In 47mila a Madrid nelle varie distanze di gara: sulla Maratona successi di Mike Chematot e Kena Girma

Foto di Organizzatori

La più grande manifestazione podistica spagnola continua a crescere. Un totale di 47.000 partecipanti (suddivisi tra 10 km, mezza maratona e maratona) hanno calcato le strade di Madrid anche quest'anno, in un evento da record, con altri 8.000 corridori in lista d'attesa e tutte le gare esaurite da gennaio.


I primi fortunati a sgomberare l'asfalto di Madrid sono stati i partecipanti alla 10 km, partiti da Plaza de San Juan de la Cruz alle otto del mattino. Adam Maijó ha confermato le aspettative, tagliando il traguardo sul Paseo de Recoletos in 28:59 dopo un'avvincente battaglia con il madrileno Yago Rojo (arrivato secondo in 29:10 dopo un inverno segnato da un infortunio). Il galiziano Adrián Ben ha completato il podio con un tempo di 30:07, regalando alla gara una vittoria tutta spagnola.


Nella gara femminile, Águeda Marqués di Segovia ha difeso con successo il suo titolo, tornando trionfalmente alle competizioni dopo l'infortunio (33:14). A breve distanza si è piazzata Irene Sánchez-Escribano di Toledo (33:16), mentre Soledad Barrantes ha completato il podio molto più indietro (37:44).


A seguire, si sono svolte le gare di 21 km e maratona, entrambe con partenza alle nove e un quarto del mattino. Nella categoria femminile, Isabel Barreiro delle Asturie non ha mostrato pietà per le sue avversarie. L'atleta dell'Adidas Club ha difeso con successo il suo titolo con un tempo di 1:12:25, precedendo nettamente l'olandese Sarah Bruun (1:18:27) e la terza classificata, la spagnola Marina Taberner (1:20:44). Il podio della mezza maratona maschile è stato tutto keniano. Gideon Kiprop ha conquistato la vittoria con il tempo di 1:01:47, seguito da Cyrus Kipkemoi (1:02:02) e Rodgers Plimo (1:02:09). Il primo spagnolo, Carlos Mayo (1:03:29), si è classificato settimo, risentendo chiaramente degli effetti di un infortunio subito la settimana precedente.

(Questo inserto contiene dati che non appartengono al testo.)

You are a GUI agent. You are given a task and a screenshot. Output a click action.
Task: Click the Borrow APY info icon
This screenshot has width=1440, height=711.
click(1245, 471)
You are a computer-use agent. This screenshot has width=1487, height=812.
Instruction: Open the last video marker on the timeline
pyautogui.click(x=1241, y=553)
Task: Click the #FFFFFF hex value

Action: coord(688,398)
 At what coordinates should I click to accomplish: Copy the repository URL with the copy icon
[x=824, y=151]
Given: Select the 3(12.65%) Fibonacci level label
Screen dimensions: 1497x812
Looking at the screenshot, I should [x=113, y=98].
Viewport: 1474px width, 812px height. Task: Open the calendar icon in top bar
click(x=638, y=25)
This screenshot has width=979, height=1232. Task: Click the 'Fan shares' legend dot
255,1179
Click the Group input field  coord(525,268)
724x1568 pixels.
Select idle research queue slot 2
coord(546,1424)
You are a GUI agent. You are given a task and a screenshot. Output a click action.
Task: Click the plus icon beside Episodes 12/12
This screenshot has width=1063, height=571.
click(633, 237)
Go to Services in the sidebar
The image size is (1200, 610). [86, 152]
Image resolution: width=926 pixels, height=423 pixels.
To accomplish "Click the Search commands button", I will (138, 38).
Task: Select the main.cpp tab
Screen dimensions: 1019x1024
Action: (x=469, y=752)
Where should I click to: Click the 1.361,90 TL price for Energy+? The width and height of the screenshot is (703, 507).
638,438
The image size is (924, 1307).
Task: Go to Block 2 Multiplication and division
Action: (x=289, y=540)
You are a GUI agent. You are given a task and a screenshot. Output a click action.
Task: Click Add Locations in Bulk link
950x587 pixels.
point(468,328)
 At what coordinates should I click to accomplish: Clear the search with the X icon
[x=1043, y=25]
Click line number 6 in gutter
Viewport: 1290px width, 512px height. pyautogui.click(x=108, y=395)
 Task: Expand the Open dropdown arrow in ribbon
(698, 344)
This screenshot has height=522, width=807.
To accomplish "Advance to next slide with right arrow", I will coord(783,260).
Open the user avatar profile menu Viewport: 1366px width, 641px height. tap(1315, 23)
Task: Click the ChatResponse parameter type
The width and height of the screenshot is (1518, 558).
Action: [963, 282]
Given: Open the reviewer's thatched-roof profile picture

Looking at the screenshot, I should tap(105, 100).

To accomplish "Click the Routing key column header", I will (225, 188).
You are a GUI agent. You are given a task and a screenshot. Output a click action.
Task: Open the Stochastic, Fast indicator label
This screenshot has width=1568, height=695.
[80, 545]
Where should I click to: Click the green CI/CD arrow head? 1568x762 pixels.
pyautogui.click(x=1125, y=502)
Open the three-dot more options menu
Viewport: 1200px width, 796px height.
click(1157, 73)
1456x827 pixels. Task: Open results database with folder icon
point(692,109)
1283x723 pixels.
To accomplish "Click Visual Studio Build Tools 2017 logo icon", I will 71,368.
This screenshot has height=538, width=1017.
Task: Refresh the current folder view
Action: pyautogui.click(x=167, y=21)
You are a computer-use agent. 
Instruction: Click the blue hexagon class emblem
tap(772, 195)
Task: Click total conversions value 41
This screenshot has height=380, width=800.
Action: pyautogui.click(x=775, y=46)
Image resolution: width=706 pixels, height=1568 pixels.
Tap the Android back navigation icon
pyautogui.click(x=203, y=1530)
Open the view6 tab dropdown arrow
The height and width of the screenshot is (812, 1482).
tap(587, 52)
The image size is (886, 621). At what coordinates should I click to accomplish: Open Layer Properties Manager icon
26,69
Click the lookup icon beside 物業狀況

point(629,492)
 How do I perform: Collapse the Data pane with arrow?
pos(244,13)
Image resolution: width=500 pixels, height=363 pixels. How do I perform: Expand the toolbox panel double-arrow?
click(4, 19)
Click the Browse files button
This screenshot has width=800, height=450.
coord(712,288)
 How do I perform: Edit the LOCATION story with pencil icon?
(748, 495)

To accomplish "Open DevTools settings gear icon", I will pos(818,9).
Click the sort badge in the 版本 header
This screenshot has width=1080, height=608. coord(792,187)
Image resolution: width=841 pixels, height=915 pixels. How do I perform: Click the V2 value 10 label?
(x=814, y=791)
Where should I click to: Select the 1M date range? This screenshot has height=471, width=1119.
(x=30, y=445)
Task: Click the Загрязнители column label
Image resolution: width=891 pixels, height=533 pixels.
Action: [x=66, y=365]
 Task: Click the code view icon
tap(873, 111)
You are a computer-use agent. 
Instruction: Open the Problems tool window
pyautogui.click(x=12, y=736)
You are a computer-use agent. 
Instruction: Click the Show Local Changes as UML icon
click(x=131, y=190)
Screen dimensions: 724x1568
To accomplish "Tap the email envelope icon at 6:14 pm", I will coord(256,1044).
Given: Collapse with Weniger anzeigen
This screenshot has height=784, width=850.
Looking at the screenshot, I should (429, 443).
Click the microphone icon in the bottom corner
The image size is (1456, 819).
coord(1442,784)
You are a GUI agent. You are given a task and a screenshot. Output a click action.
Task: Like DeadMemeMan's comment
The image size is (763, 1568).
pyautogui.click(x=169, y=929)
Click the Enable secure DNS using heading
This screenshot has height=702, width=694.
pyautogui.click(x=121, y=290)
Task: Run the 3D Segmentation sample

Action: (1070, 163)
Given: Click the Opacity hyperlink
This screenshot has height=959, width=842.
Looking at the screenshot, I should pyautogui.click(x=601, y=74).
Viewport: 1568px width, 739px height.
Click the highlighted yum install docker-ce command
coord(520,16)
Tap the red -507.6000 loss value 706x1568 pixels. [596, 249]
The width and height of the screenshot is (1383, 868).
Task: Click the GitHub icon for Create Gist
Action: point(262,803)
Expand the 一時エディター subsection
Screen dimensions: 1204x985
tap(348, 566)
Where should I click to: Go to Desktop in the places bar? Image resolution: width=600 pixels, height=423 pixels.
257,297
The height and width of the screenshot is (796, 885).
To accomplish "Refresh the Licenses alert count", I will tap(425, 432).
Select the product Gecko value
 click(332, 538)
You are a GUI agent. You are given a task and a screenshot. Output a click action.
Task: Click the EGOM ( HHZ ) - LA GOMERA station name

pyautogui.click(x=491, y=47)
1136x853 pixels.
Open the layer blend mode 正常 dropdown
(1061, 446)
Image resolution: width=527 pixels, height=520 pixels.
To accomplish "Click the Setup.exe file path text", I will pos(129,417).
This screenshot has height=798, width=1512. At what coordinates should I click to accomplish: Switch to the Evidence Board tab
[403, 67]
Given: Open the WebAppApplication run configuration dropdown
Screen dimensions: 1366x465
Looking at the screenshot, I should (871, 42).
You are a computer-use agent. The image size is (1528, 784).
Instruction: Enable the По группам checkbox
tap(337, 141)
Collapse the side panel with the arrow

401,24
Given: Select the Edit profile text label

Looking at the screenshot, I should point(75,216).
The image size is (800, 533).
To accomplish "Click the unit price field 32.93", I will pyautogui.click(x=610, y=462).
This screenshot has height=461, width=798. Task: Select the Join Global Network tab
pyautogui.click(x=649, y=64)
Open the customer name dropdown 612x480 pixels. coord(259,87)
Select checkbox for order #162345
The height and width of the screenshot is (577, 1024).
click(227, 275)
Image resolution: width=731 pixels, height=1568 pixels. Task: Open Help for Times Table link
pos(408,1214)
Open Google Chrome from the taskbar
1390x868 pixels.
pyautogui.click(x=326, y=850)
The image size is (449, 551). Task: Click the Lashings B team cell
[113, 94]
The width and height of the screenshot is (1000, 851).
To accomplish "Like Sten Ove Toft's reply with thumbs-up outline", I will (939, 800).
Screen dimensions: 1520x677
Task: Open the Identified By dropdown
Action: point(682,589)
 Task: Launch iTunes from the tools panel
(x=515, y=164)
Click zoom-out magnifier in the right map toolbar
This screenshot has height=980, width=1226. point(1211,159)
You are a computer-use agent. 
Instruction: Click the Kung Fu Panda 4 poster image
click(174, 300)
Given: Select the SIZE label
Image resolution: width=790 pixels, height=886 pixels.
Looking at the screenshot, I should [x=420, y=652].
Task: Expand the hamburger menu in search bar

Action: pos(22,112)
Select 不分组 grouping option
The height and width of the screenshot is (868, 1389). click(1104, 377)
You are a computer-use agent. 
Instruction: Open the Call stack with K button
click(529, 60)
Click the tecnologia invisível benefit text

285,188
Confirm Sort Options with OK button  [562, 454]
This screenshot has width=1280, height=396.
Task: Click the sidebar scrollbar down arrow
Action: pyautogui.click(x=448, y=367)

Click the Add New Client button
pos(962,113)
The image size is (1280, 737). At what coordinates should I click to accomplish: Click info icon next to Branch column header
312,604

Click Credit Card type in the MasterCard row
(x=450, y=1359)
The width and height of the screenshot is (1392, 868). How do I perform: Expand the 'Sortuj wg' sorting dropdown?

E poi è arrivata la grande festa. Il traguardo della maratona, dove la folla che si accalcava lungo il Paseo de Recoletos è esplosa in un fragoroso applauso per i vincitori della distanza. Il keniano Mike Chematot ha tagliato il traguardo per primo (2:08:46), seguito dagli etiopi Asefa Mengisa (2:09:06) e Dechasa Alemu (2:09:10). Il primo spagnolo è stato Jorge Puig Malvar, 17° con il tempo di 2:24:24.


Nella gara femminile, il duello Etiopia-Kenya si è invertito, con le prime etiopi (Kena Girma, 2:26:00; e Amente Sorome (2:27:43)), che hanno chiuso il podio alla keniana Leonida Mosop (2:32:49).. La prima spagnola ad attraversare il traguardo è stata Estefanía Unzu, nota come Verdeliss, con un tempo di 2:58:22, che le è valso il tredicesimo posto assoluto.


La grande celebrazione della corsa spagnola ha continuato a registrare un'affluenza di corridori straordinaria, il 28% dei quali provenienti dall'estero, da ben 113 paesi. Le donne hanno rappresentato il 37% del totale degli iscritti e quest'anno la gara è membro fondatore delle Classiche Europee di Maratona. Il circuito comprende le otto maratone con il maggior numero di edizioni disputate e i corridori si trovano ad affrontare la sfida di completarne cinque per aggiudicarsi una medaglia speciale.


Visto il successo e i numeri record di partecipazione e spettatori, dove si limiterà il potenziale di Madrid? Dovremo aspettare fino ad aprile per scoprirlo. Lo scopriremo entro il 2027.